Rows of pointing data:

* Begin *

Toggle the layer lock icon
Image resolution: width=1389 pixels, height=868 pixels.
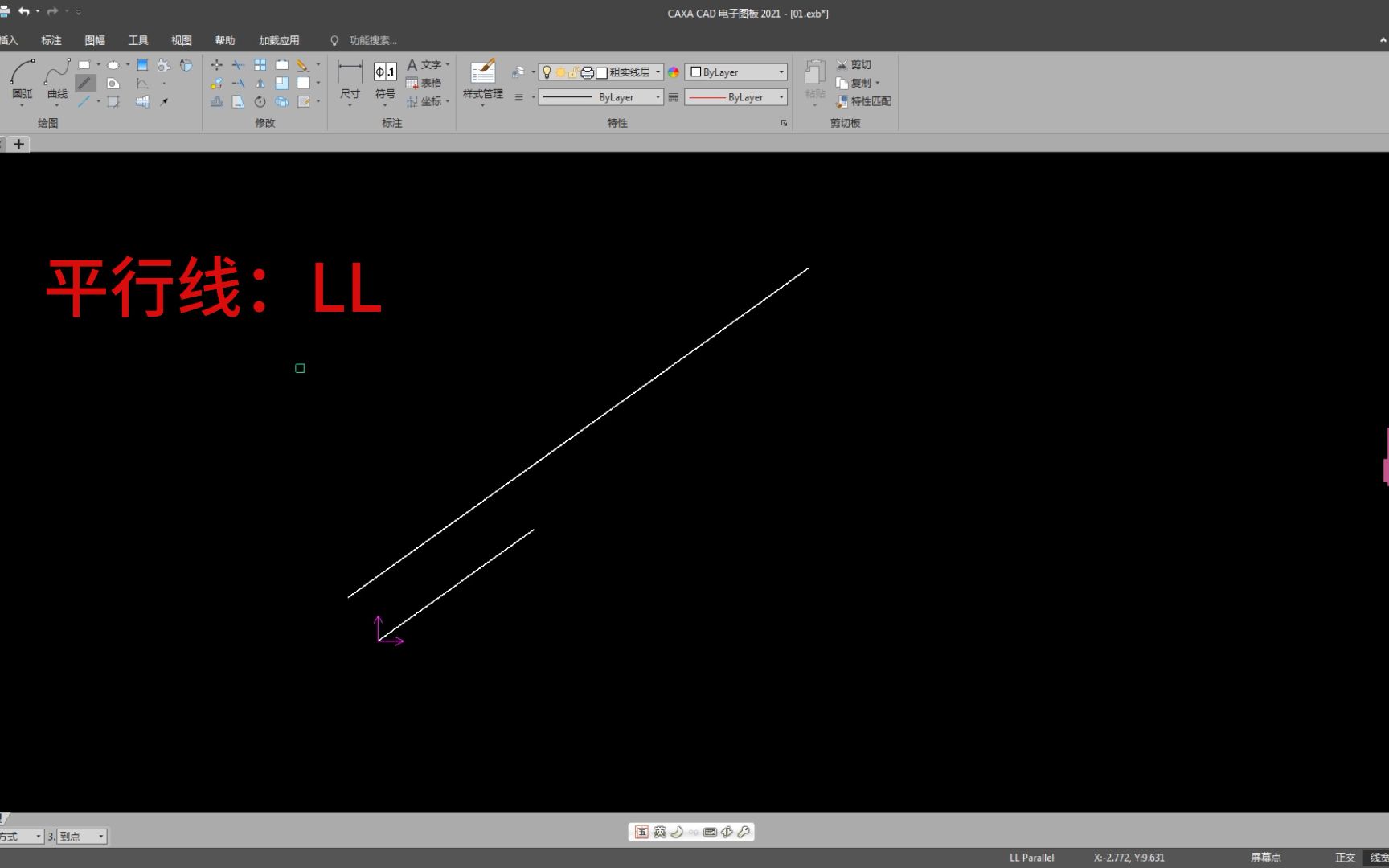coord(574,72)

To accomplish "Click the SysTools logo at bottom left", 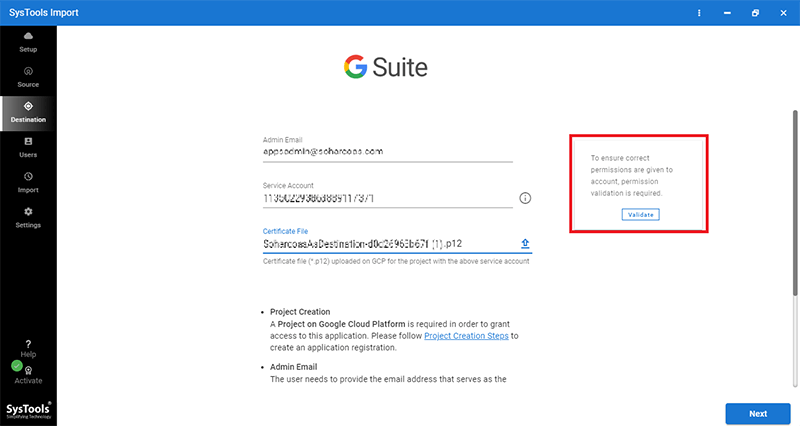I will pos(28,410).
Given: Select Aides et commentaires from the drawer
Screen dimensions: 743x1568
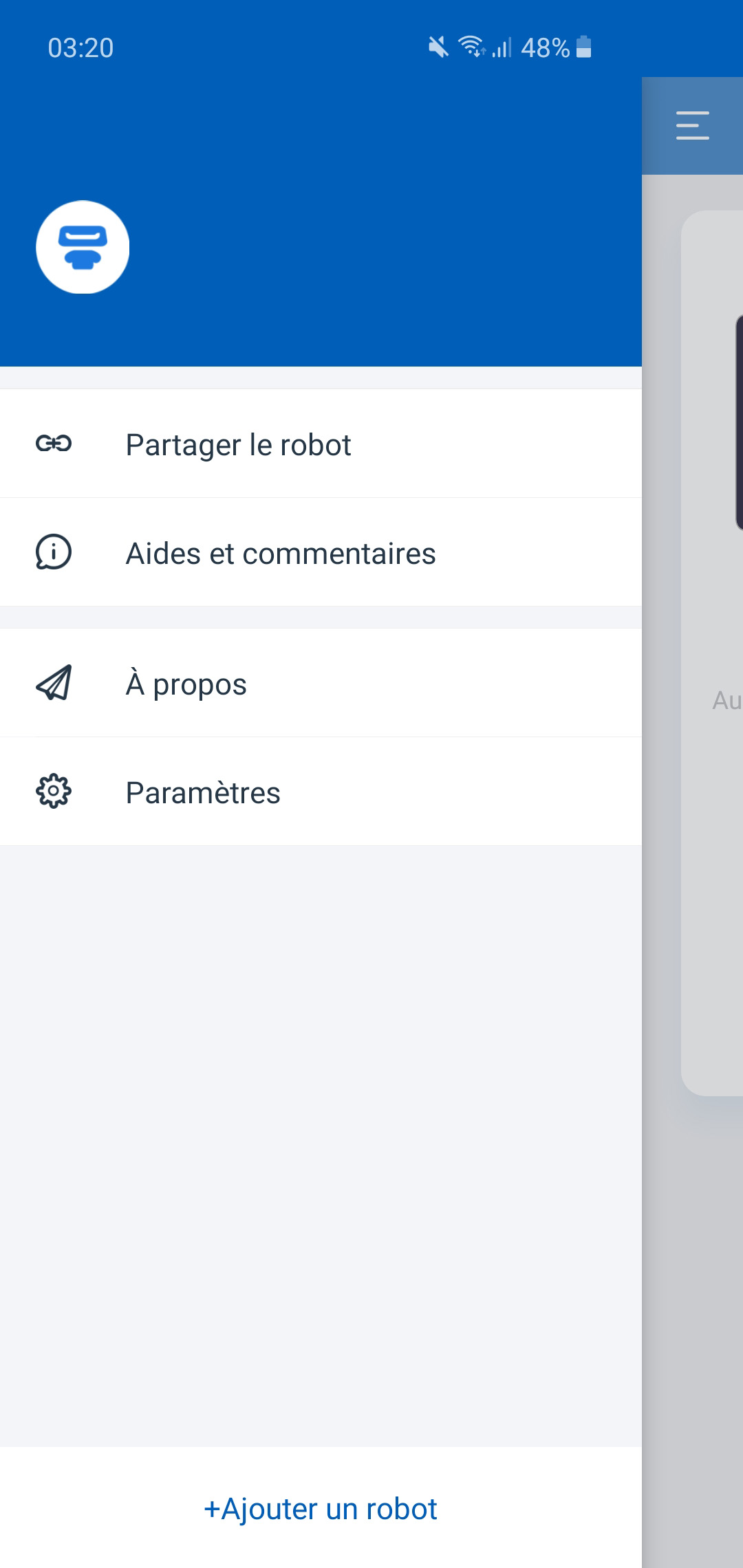Looking at the screenshot, I should pos(281,554).
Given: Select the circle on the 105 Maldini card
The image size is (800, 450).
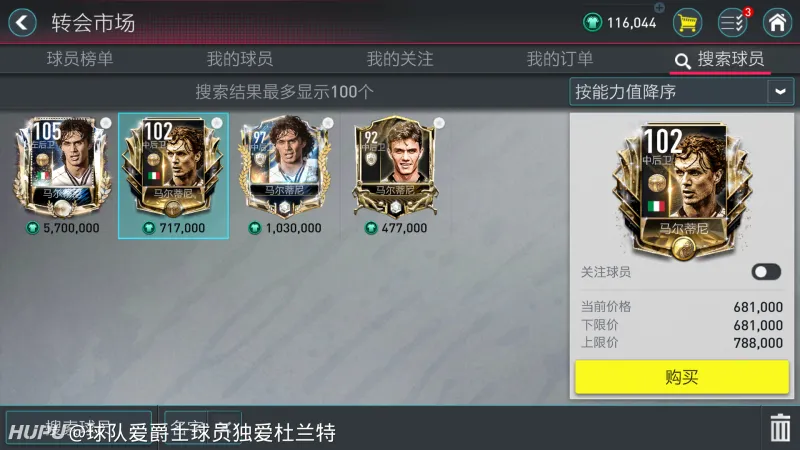Looking at the screenshot, I should pos(106,123).
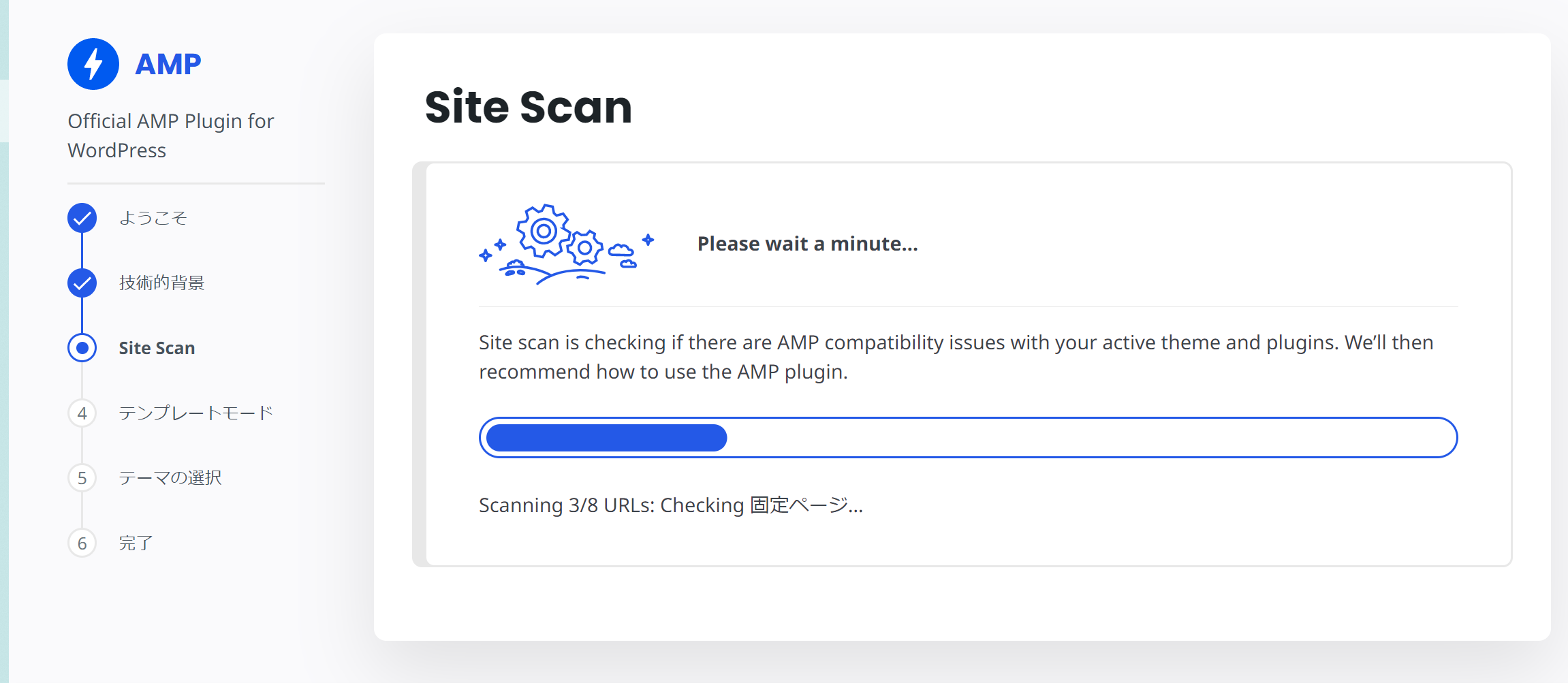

* End *

> **Given exercise**
Could you output the material word for word, from the line containing "Given: Select Aides" up to and including the last line of the material, leaving the pictures out?

> **Worked answer**
Given: Select Aides et commentaires from the drawer
Screen dimensions: 743x1568
Looking at the screenshot, I should pos(281,554).
Given: Select the circle on the 105 Maldini card
The image size is (800, 450).
Looking at the screenshot, I should pos(106,123).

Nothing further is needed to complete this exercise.